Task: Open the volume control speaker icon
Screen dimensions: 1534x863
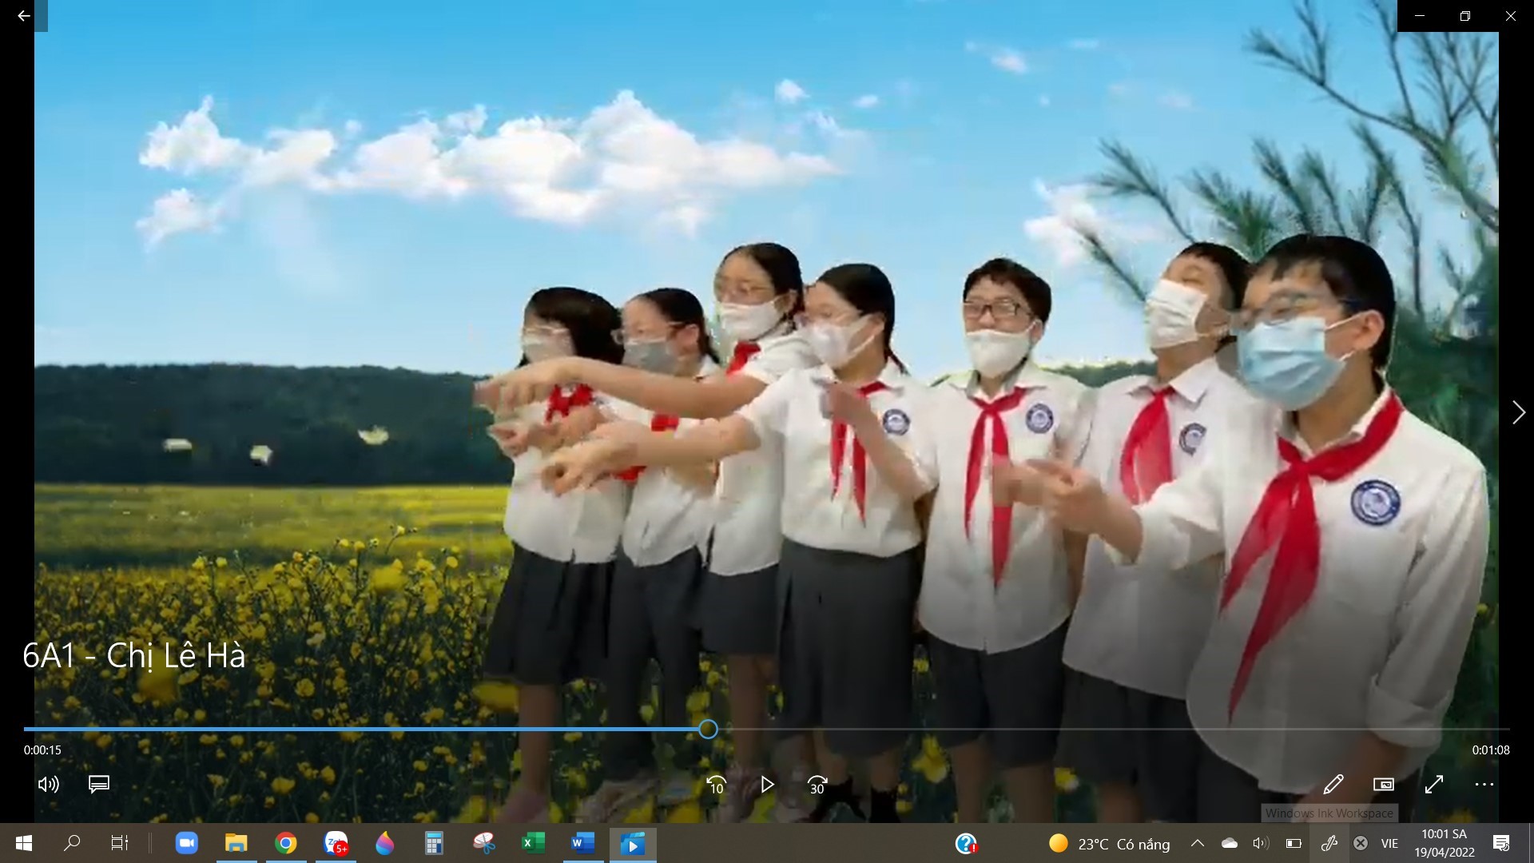Action: tap(48, 785)
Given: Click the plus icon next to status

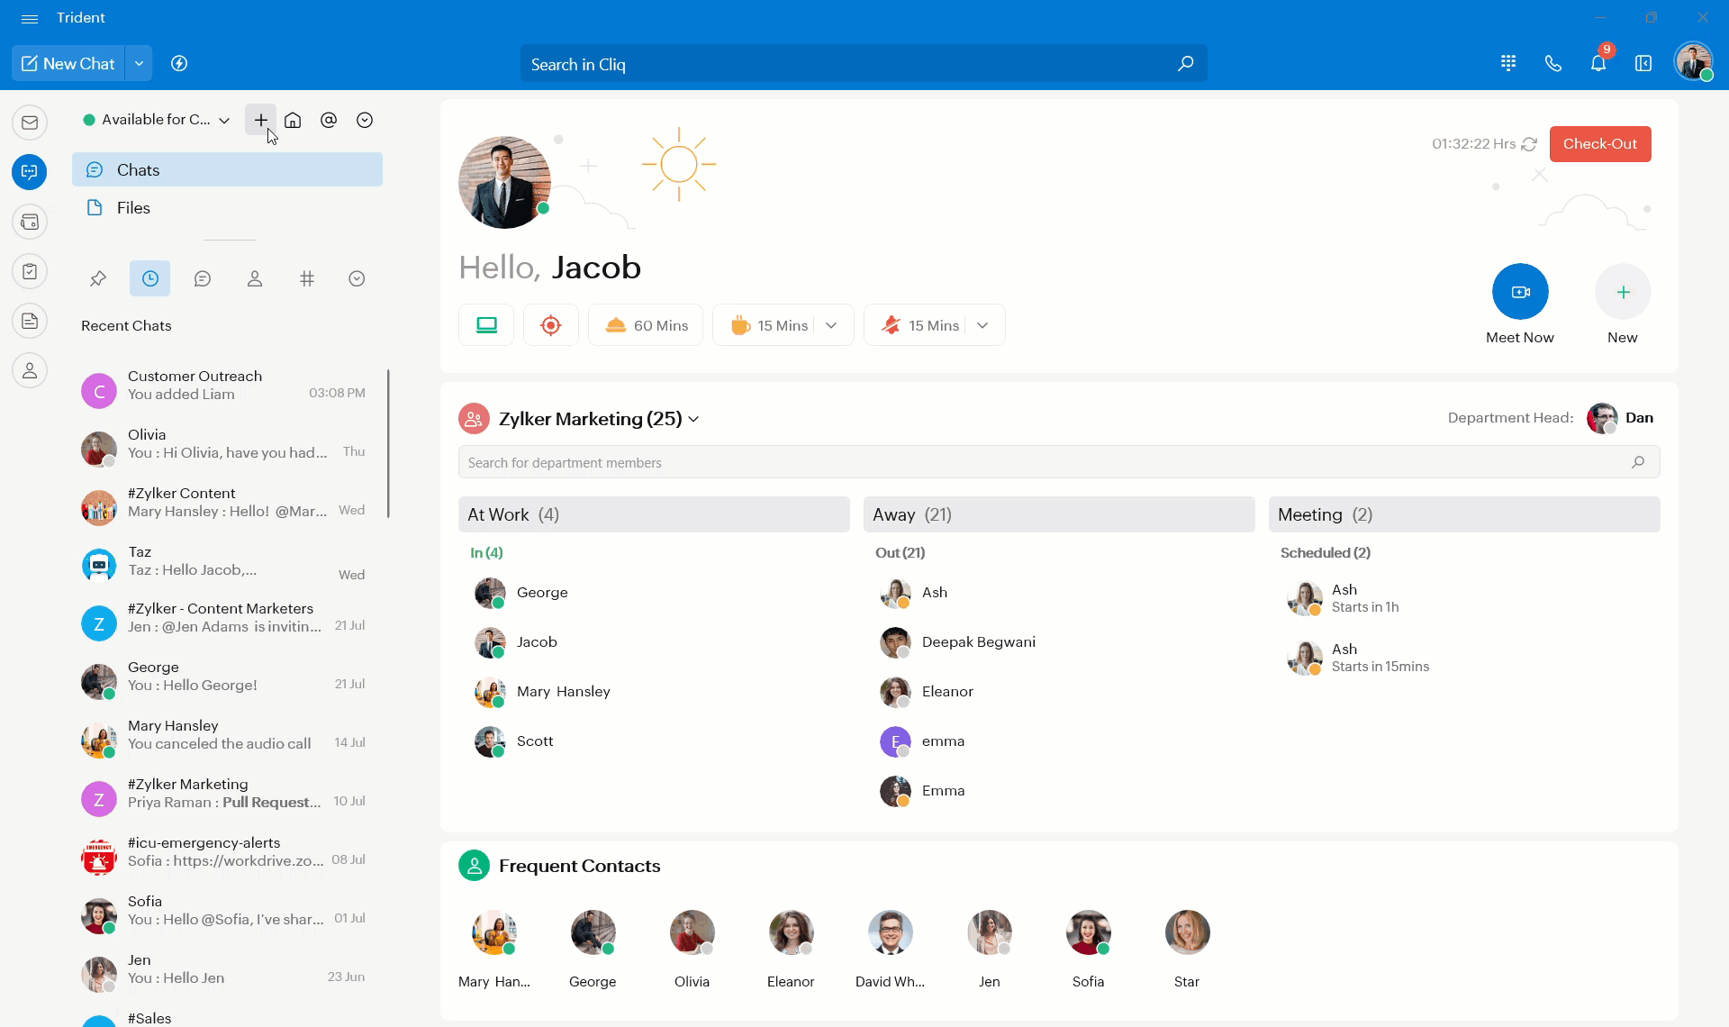Looking at the screenshot, I should pos(260,120).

Exercise prompt: Leave the pictures out and restate exactly the lines from the one that has "Screen dimensions: 1534x863" through the final line of the entries above, both ends included.

Exercise response:
Screen dimensions: 1534x863
Action: tap(48, 785)
Given: Click the plus icon next to status

Looking at the screenshot, I should pos(260,120).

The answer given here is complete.